Securing yourself during Christmas (and the rest of the year)

Securing yourself during Christmas (and the rest of the year)

We are always at risk of being hacked, but Christmas is the high season for malicious actors looking to take advantage of people. I've taken steps to secure myself to the best of my ability and I'll now share some of them with you.

Password manager and MFA

I've been using the 1password password manager for the past 7 years and can tell you it's quite intuitive and easy to use at this point. I share a family license with my wife, and we can share passwords in a shared vault and keep our own passwords in separate vaults. 1Password can generate passwords for you, keep track of leaked passwords and warn you if any of your own passwords has been detected in known leaks. If your passwords are weak, you will be advised to change them.

1Password makes you aware of your password strength

1Password is also able to keep track of multi-factor authentication and can set up and autofill codes for you, which is super helpful!

Securing my smart home

I'm an avid user of smart home devices and gadgets. You might have heard that IoT devices have terrible security and can be an entry point into your network. Some might think: "ahh, doesn't matter, there is nothing of interest on my WiFi". The issue, however, is if your computer, server, or even router is not properly secure - attackers can do substantial damage if they're able to compromise your devices.

You can take several steps to secure your smart home, varying in complexity. If you're tech-savvy I'd recommend doing everything, if not, the more you can manage, the better.

1. Strong password on your WiFi network

Set a strong password on your WiFi. Ideally, something generated by your password manager. If you'd like a password that is easy to remember, use four or more random words like gale-micah-soggy-hemline (Do not use this).

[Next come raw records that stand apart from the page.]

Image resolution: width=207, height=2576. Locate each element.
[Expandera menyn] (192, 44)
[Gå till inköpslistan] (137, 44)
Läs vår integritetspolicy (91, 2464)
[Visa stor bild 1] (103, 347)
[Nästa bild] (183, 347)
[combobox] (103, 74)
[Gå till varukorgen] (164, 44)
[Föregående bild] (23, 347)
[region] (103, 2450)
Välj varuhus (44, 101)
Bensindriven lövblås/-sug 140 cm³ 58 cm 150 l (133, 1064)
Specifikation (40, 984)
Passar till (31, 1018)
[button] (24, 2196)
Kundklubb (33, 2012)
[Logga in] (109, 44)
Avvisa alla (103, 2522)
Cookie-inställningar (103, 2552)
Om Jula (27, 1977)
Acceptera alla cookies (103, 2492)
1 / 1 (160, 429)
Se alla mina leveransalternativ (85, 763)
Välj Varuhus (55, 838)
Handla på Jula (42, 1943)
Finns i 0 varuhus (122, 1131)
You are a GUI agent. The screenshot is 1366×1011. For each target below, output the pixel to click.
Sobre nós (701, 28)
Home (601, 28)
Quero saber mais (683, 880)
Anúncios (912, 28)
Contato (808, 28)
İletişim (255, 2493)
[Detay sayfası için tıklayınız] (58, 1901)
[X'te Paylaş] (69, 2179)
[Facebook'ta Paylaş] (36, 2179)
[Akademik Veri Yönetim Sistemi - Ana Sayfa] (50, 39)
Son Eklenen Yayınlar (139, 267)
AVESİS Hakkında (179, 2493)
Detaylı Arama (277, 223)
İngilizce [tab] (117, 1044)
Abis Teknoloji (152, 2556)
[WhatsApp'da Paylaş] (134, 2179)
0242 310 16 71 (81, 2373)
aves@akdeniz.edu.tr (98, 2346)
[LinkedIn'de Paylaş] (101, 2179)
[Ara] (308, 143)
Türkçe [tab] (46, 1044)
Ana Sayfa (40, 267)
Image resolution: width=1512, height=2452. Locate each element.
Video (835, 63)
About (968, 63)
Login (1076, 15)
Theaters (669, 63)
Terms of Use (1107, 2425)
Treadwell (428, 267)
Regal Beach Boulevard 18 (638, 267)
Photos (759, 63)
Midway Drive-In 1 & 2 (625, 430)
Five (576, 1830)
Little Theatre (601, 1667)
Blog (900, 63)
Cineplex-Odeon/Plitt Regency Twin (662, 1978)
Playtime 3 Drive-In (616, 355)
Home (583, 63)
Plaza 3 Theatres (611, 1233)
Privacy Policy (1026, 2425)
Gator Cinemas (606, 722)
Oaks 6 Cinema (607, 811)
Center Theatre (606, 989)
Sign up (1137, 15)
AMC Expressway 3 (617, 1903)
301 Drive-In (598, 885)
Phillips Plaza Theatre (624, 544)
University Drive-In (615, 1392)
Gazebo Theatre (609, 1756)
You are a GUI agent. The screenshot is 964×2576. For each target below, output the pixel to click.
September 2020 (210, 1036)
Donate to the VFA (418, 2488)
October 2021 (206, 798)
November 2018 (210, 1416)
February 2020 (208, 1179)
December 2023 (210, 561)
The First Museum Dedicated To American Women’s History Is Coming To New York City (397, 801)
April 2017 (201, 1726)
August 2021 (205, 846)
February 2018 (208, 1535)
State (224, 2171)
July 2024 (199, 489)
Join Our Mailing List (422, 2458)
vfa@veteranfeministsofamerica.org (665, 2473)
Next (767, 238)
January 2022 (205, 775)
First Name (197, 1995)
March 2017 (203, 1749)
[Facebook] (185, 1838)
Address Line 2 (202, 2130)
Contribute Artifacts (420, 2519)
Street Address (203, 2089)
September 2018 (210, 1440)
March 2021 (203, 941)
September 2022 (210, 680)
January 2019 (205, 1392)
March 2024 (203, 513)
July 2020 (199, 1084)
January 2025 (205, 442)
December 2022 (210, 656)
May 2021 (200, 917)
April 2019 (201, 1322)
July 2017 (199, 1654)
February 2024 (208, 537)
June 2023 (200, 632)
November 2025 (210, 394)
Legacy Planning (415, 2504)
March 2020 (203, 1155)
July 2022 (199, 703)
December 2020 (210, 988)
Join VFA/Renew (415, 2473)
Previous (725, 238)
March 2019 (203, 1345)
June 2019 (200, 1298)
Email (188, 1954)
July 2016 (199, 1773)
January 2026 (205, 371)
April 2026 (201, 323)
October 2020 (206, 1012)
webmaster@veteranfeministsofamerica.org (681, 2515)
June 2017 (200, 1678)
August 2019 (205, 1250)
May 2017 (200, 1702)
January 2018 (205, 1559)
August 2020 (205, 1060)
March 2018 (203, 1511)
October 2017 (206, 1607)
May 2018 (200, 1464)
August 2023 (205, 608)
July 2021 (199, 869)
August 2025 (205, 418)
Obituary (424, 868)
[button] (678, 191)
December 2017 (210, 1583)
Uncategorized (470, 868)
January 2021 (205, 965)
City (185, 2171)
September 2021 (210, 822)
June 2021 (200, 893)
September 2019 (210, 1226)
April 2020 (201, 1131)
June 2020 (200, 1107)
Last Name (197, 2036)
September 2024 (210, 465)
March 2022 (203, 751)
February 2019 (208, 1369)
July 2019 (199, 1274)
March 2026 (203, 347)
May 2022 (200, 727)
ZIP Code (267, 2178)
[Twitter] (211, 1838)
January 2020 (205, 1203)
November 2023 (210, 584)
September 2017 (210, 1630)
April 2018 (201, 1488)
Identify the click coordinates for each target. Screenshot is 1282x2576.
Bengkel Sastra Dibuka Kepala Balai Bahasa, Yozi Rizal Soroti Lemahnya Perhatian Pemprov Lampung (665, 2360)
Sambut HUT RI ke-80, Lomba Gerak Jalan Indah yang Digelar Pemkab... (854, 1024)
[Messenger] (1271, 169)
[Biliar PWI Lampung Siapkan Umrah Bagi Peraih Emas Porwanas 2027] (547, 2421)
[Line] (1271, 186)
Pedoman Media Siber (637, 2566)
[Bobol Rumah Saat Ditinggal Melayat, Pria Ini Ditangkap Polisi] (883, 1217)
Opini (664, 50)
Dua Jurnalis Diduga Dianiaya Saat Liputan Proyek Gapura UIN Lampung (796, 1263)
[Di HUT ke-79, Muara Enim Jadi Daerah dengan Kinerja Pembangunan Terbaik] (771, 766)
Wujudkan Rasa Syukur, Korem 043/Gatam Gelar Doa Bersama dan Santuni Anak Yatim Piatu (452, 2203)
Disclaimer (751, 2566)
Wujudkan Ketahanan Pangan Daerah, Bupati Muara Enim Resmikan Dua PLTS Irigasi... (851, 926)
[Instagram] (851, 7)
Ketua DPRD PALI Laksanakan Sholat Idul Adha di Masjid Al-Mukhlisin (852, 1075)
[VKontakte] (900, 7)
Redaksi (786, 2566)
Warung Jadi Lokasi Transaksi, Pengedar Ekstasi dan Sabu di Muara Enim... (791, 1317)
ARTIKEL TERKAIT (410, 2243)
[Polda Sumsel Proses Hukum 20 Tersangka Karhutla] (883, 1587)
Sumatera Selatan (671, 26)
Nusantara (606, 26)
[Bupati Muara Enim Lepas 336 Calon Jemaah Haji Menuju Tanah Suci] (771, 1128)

Depending on your router, you can change your WiFi password in the router's app or by going to your router's webserver. Refer to the user manual.

2. Strong password on the router's administrator interface

Routers come with an administrator interface that can be used to administer router settings and networks. With newer routers, this is usually done with an app provided by the manufacturer, while older routers are managed via their webserver. Refer to the user manual if you're uncertain.

Make sure the account to administer the router settings has a strong password. Routers often come with a default username and password of admin:admin which is not secure.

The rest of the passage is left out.